Extent of formation of O4-methylthymidine in calf thymus DNA methylated by N-methyl-N-nitrosourea and lack of repair of this product by rat liver O6-alkylguanine-DNA-alkyltransferase.

Calf thymus DNA was methylated by reaction with N-[3H]-methyl-N-nitrosourea and the content of O6-methyldeoxyguanosine, 3-methylthymidine and O4-methylthymidine was determined. It was found that O4-methylthymidine represented only 0.06 +/- 0.02% of the total methylation and that the ratio of O6-methyldeoxyguanosine:O4-methylthymidine was 126 +/- 31. 3-Methylthymidine represented only 0.05 +/- 0.01% of the total radioactivity and the ratio of O6-methyldeoxyguanosine:3-methylthymidine was 171 +/- 16. The ability of O6-alkylguanine-DNA-alkyltransferases from Escherichia coli and from rat liver to repair O4-methylthymidine was determined using this methylated DNA as a substrate. When the methylated DNA substrate was incubated with an excess of either of the O6-alkylguanine-DNA-alkyltransferases greater than 95% of the O6-methyldeoxyguanosine was removed. The E. coli O6-alkylguanine-DNA-alkyltransferase also removed 89% of the O4-methylthymidine but the rat liver alkyltransferase did not alter the content of O4-methylthymidine.
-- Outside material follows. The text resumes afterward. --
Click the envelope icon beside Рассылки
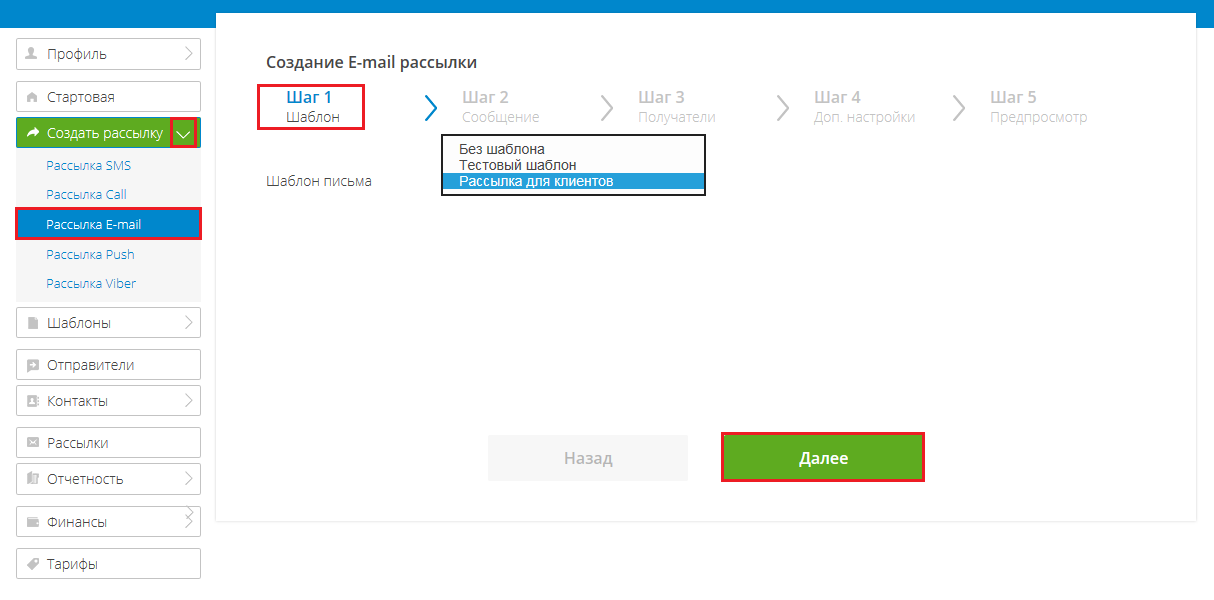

These results indicate that the mammalian O6-alkylguanine-DNA-alkyltransferase is specific for O6-methylguanine and differs from the bacterial protein in that it does not demethylate O4-methylthymine at any significant rate. This shows that the rat O6-alkylguanine-DNA-alkyltransferase is not able to protect against the possible hazards of the promutagenic lesion, O4-methylthymidine, but the very low extent of formation of this product may limit its significance in carcinogenesis and mutagenesis.